Coherent Quantum Schrodinger Bridge: Two-Boundary Optimal Control for Quantum Algorithm Design

Abstract

Quantum algorithms are intrinsically two-boundary processes: an input state is prepared, and an output state or subspace is selected as the computational answer. We formulate this observation as a coherent Quantum Schrödinger Bridge (QSB), a pure-state Hamiltonian counterpart of Schrödinger bridge theory in which the endpoint constraint is imposed on state vectors and the transport cost is the quadratic control action. In this setting Aharonov's two-state vector becomes the natural optimal-control pair: a forward state from the input and a backward state from the target. Pontryagin's principle then yields a universal optimal Hamiltonian whose weak value is purely imaginary in the geodesic gauge. Thus weak values are not an auxiliary interpretation; they are the local response functions that quantify the drift of the pre-selected state toward the post-selected boundary.

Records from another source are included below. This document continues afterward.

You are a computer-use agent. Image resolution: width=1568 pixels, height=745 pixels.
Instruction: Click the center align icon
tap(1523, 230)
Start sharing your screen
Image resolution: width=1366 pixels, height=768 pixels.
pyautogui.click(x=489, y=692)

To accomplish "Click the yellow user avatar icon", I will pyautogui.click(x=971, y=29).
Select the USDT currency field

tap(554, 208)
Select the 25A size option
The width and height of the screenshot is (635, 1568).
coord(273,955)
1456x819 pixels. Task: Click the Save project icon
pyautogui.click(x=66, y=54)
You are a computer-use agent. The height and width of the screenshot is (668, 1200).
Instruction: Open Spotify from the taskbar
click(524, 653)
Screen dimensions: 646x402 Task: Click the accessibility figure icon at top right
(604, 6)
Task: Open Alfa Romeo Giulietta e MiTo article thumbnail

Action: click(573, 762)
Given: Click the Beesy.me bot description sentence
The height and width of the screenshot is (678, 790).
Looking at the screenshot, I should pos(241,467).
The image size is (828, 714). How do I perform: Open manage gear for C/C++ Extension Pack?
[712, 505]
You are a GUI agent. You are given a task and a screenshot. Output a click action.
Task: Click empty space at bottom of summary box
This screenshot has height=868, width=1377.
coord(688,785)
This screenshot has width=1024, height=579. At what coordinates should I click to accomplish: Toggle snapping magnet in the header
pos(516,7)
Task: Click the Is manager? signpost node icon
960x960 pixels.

Applying this framework to unstructured search, periodicity finding, and matrix arithmetic, we reconstruct Grover's algorithm, the quantum Fourier transform underlying Shor's algorithm, and quantum singular value transformation (QSVT). The usual circuit components -- oracles, diffusion reflections, controlled phases, and signal-processing rotations -- emerge as Lie-algebraic syntheses of the optimal weak-value drift. This perspective unifies distinct algorithmic paradigms into a single geometric principle: algorithm design is the problem of choosing computational boundary conditions and realizing the corresponding optimal flow.